§ **Stored data**:
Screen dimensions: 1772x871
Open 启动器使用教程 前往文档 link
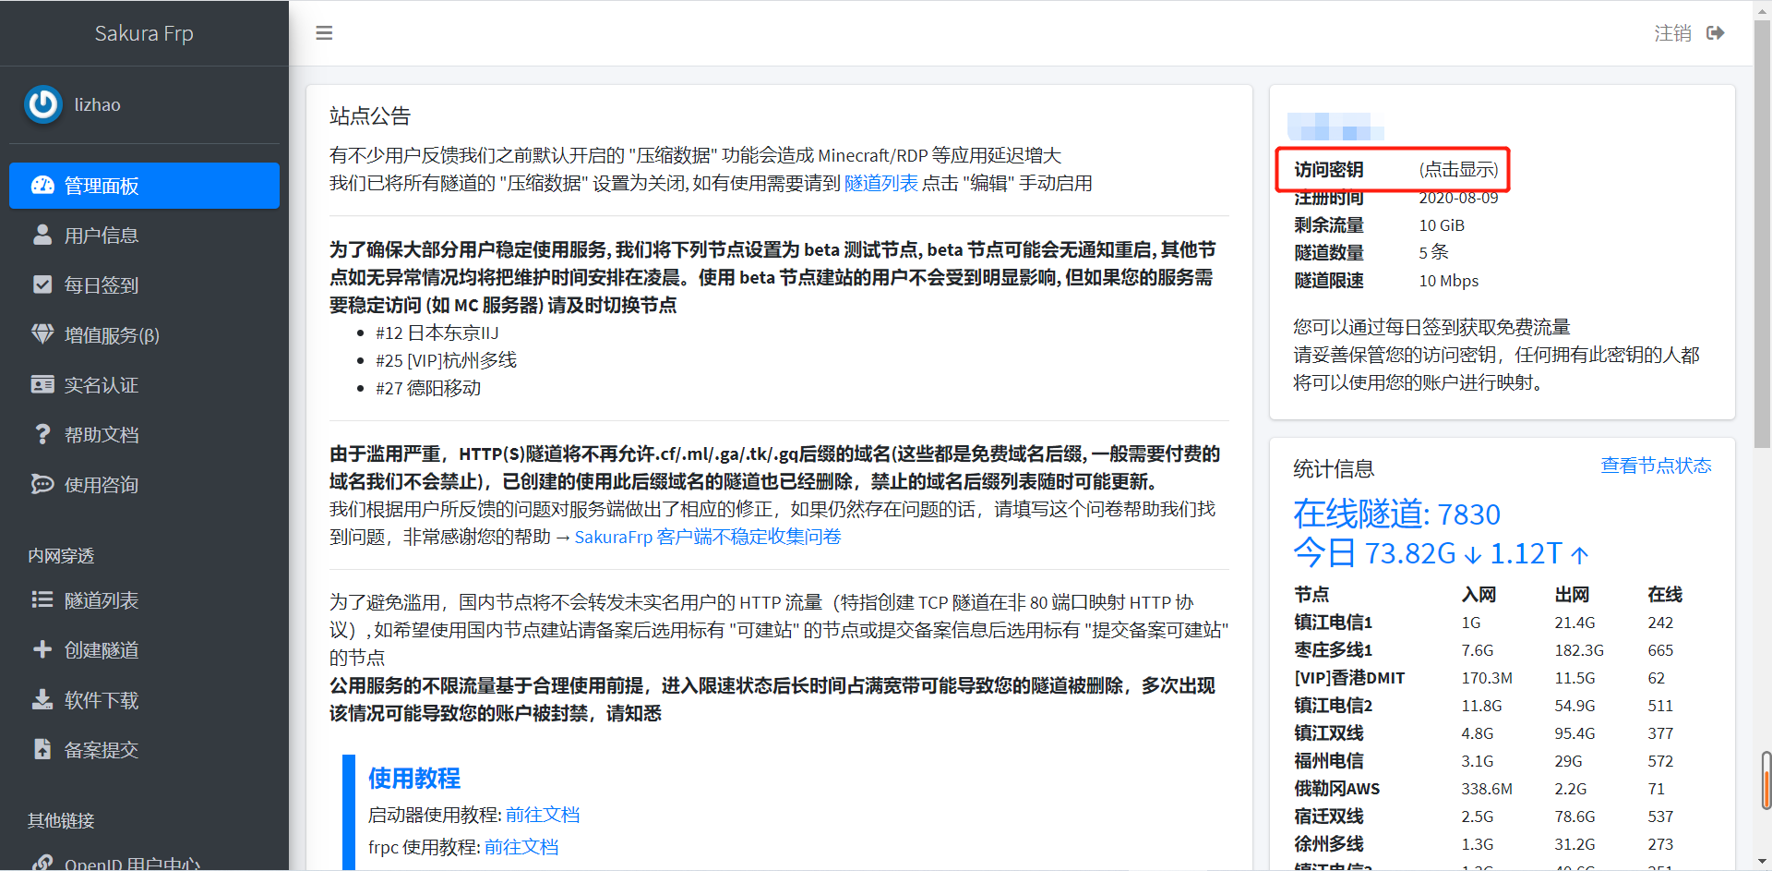point(543,815)
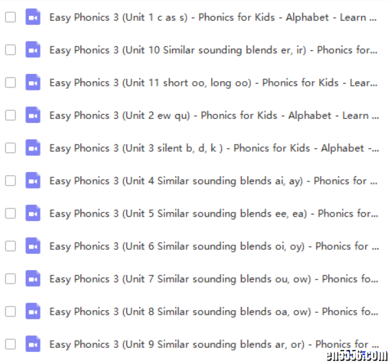Enable checkbox for Unit 6 blends oi, oy

coord(10,246)
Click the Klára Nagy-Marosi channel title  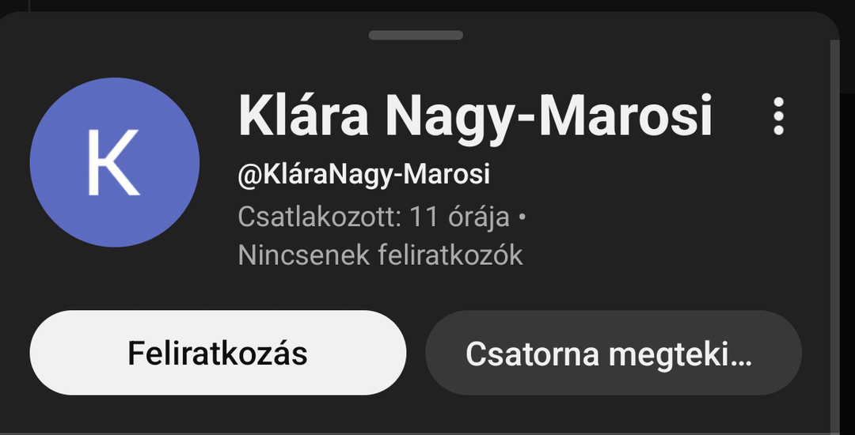pos(476,116)
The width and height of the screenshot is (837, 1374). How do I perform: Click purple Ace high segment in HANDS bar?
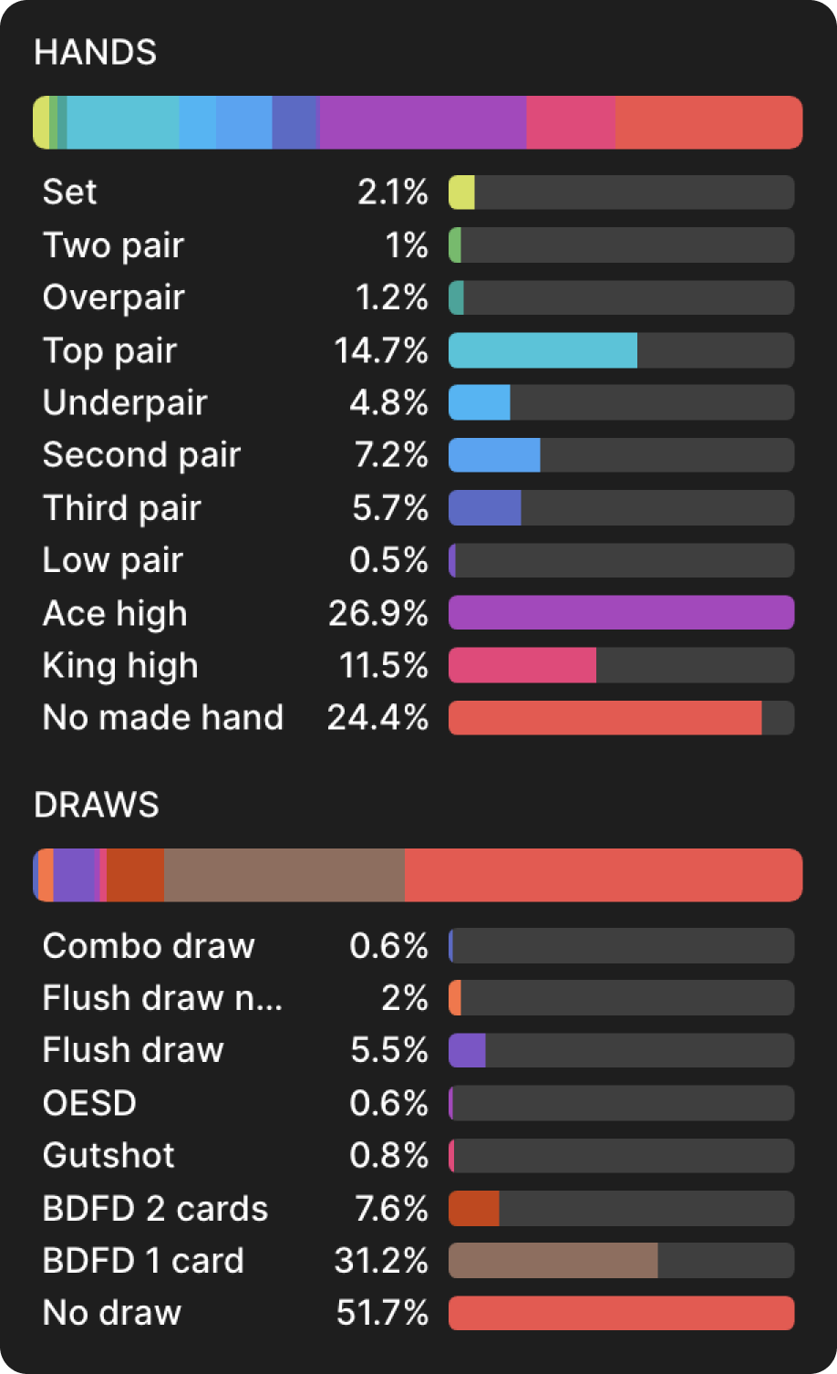click(422, 122)
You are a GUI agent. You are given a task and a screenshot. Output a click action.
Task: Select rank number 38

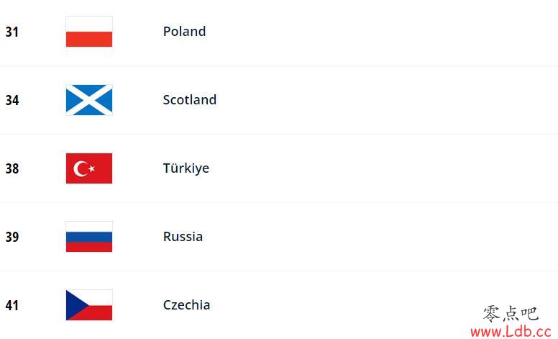(12, 168)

§ **Goal of the exercise**: Would you transcribe exactly, and only, the lines from the one containing "You are a GUI" through the last line of the records above, both included, leaving out the pictures?

§ **Exercise solution**:
You are a GUI agent. You are given a task and a screenshot. Output a click action.
Task: Select rank number 38

(12, 168)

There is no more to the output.